### AIM OF THE EXERCISE:
Count how many lines of the listing below contain the word "Where", and state only that number.

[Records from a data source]
********************
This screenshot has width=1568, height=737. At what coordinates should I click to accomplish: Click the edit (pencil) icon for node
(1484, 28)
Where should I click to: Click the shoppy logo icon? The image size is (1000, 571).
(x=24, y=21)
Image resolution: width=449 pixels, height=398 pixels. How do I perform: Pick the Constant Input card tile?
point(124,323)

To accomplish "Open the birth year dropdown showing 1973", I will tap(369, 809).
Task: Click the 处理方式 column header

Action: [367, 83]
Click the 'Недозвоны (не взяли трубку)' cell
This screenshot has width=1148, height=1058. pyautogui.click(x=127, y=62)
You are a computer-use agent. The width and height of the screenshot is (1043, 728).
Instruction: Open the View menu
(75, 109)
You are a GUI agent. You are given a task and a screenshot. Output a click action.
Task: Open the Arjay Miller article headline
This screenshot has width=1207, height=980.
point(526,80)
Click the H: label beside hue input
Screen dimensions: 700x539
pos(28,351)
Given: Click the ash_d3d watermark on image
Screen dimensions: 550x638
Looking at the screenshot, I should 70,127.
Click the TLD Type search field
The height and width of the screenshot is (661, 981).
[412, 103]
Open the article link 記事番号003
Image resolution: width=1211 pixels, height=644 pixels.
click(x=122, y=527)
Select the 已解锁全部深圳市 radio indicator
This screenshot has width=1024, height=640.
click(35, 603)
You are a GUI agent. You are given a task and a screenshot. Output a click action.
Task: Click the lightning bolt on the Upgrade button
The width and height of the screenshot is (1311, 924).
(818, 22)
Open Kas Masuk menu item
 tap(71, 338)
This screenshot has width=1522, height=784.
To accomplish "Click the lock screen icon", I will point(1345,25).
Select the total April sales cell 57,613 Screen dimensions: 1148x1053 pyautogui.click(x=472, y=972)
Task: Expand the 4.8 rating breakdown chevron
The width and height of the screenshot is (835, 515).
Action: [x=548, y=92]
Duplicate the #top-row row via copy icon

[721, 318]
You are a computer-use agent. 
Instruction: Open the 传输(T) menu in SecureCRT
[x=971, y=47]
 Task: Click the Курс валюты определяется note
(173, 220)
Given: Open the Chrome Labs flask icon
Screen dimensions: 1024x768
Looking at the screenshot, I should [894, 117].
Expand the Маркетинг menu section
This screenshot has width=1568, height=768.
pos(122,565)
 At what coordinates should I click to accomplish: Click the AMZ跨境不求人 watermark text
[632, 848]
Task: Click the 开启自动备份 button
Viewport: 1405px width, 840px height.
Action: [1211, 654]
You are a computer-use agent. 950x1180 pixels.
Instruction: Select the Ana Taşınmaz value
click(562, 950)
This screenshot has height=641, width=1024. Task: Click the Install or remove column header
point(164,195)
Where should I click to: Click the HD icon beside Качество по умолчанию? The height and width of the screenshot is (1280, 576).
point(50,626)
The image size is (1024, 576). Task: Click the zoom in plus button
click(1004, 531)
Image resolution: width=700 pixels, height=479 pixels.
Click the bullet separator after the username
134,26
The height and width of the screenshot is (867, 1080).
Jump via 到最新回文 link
********************
### SOLUTION:
2